Long-term sustainability requires finding a balance in our environmental, economic and social goals, taking into account the resources used in meeting these. This is complicated by potential and actual synergies or trade-offs between the sustainability goals and by the differences in how society and individuals value these goals. The final impacts on human well-being happen through a complex network of environmental, economic and social pathways.
As GHG mitigation has become one of the highest priority areas, it has become vital to understand the co-benefits and adverse impacts arising from such actions on our environment, economy and society ( IPCC 2014). Adopting a multi-objective perspective can help to identify areas where synergies make policies more robust and to mitigate the adverse impacts of policies which impose trade-offs.
Land use related activities can be particularly challenging because of multiple, often conflicting societal needs. A prime example is land use itself, as it provides food, fuels, area for human settlements and environmental benefits. Biological and chemical processes result in further need to consider trade-offs, for example reducing one particular form of reactive nitrogen (e.g. NH 3) might cause an increase in other forms of reactive nitrogen pollution (e.g. NO x or nitrogen leaching) (Sutton ed. 2011).
Integrated assessments require the consolidation of the various environmental and economic processes and a framework to evaluate the potential solutions against each other. For most such frameworks the ultimate end-point are the human welfare effects, which are quantified by translating the physical effects (e.g. NH 3 pollution or human health effects) into monetary terms. Though difficult to obtain, such estimates already exist in relation to certain wider impacts and are important in impact assessment.
1.2 Research aims
As the Scottish Government further develops policies and proposals to increase GHG mitigation across society, a better understanding of the potential wider impacts of these is needed, along with developing an overview of potential co-benefits and adverse side effects of policy, and of how key synergies and trade-offs can be quantified. To support this work in the ALULUCF and waste sectors, Scottish Government identified the following research questions:
- What is the evidence, both quantitative and qualitative, of potential wider impacts (co-benefits and adverse side effects) for Scotland arising from climate change mitigation actions which would be relevant to the Scottish context?
- Based on a review and synthesis of quantitative evidence, which models and tools are assessed as the most robust to quantify and, where possible, monetise such wider impacts? What quantitative data would be required to apply these models to Scotland? What key assumptions are required?
- Based on a review and synthesis of qualitative evidence, what are the key sources of robust evidence; and what is the balance of evidence, in terms of the direction (positive / negative) and potential magnitude, of those wider impacts relevant to Scotland?
- From an equalities perspective, what evidence is there about the potential distribution of wider impacts relevant to Scotland across the population?
- What are the most significant gaps in research and evidence about potential wider impacts which are relevant to Scotland?
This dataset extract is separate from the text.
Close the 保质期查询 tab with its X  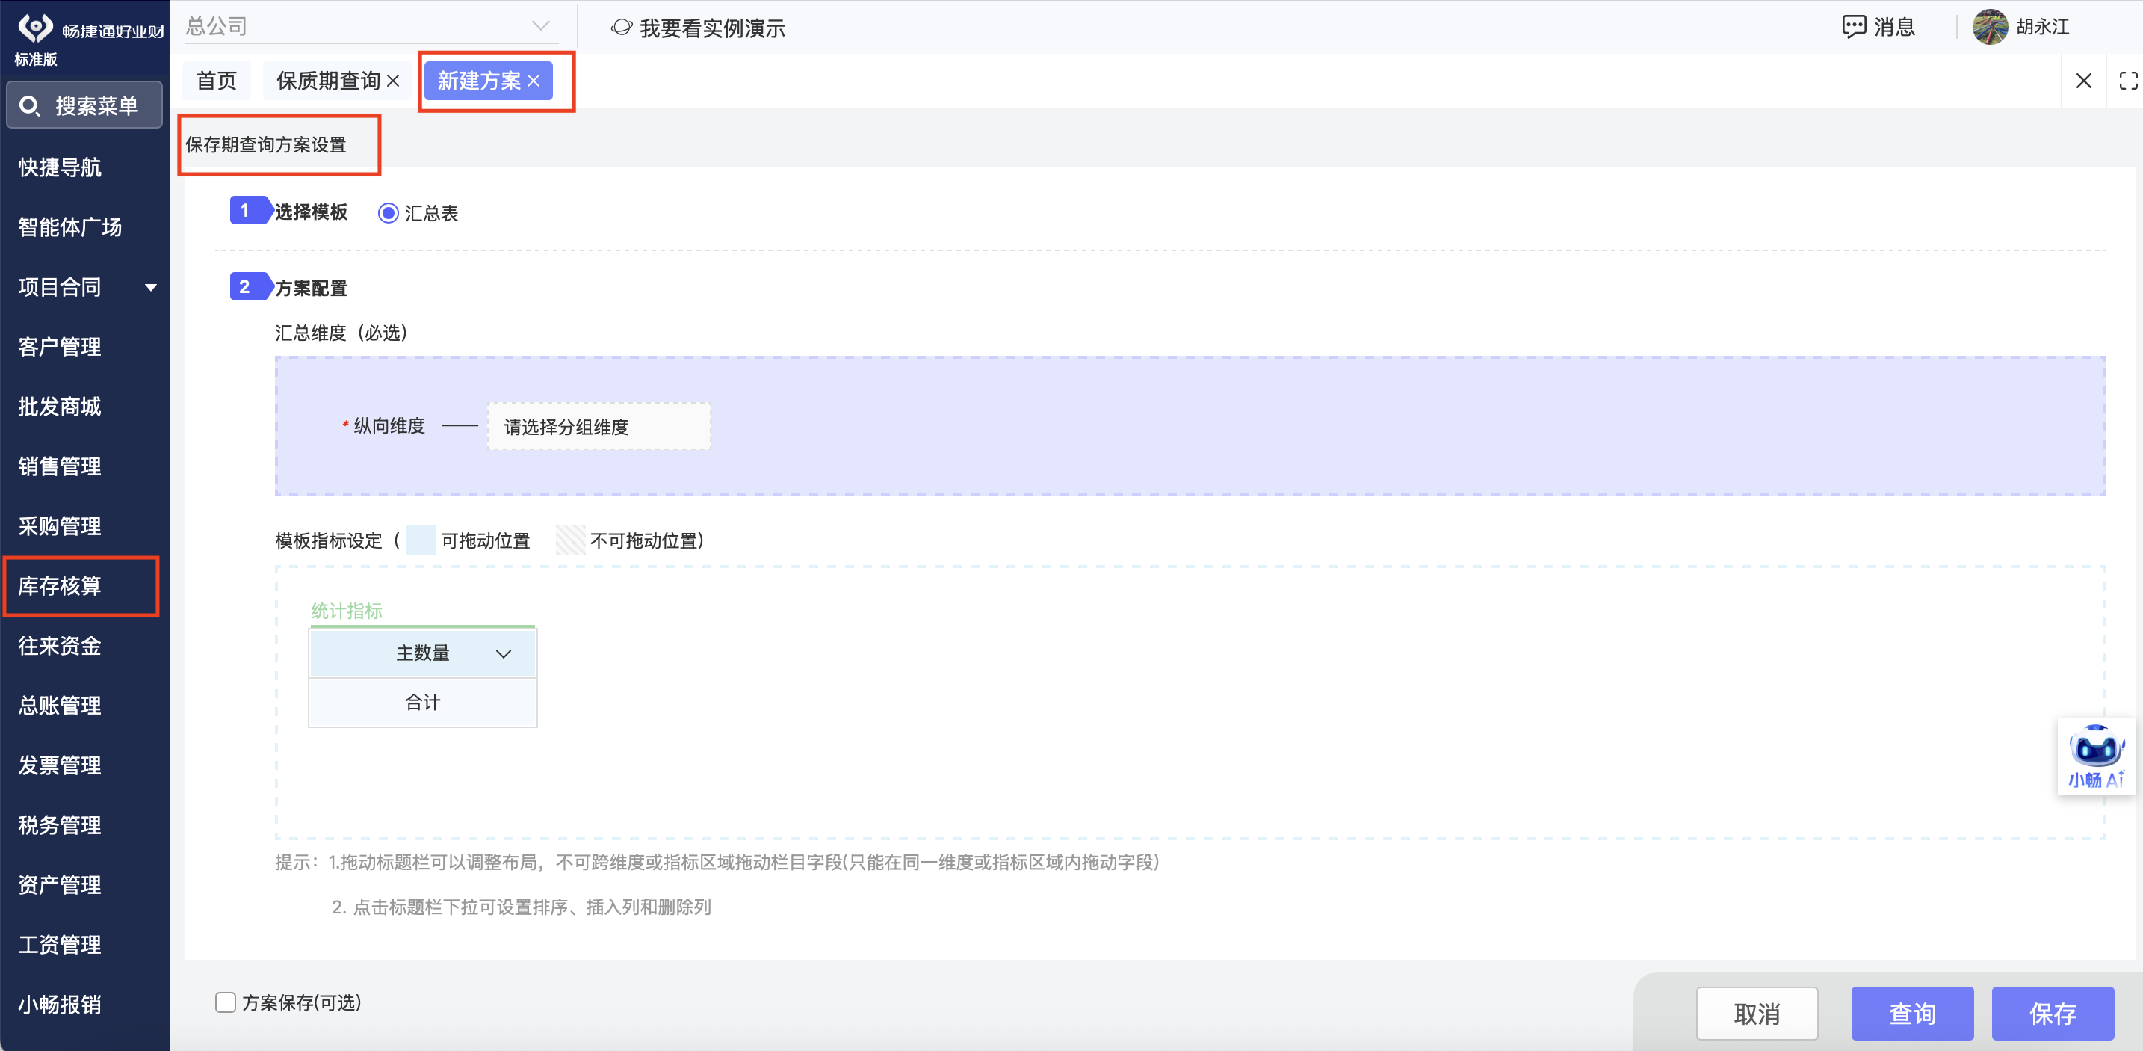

The most important questions for the Scottish Government regarding the waste sector were slightly different from the other sectors; two aspects of the wider impacts of GHG mitigation in the waste sector were considered, as requested from the Scottish Government:
- Employment benefits from diverting increased tonnages from landfill to recycling: an evidence review of the potential employment benefits (taking into account job displacement) from diverting tonnages from landfill to recycling. Is there any evidence for different sized benefits depending on the type of waste?
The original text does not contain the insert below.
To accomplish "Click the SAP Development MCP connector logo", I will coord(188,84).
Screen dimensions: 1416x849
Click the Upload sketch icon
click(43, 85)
- Evidence review of the potential magnitude of non-territorial emission savings as a result of meeting the Scottish Government's waste targets and a review of the potential approaches to assess the non-territorial emission savings.
This report considers the WIs of MOs in ALULUCF and waste sectors in Scotland. It provides an overview of the direction and magnitude of these impacts and considers appropriate models and tools for quantitative evaluation. A second objective is to summarise evidence on the monetary valuation of impacts in order to facilitate integrated assessment. The report also highlights further research needs in exploring the synergies and trade-offs arising from GHG mitigation in Scotland.
The report is structured as follows. Section 2 sets out the methodology, explaining how the MOs were selected and what wider impacts were considered. Section 3 summarises the key messages regarding the wider impacts, their modelling and valuation in the ALULUCF sectors - more details of these issues are provided in Appendix A1, Appendix A2 and Appendix A3. Section A1.1 describes the findings of the qualitative evidence review in the waste sector.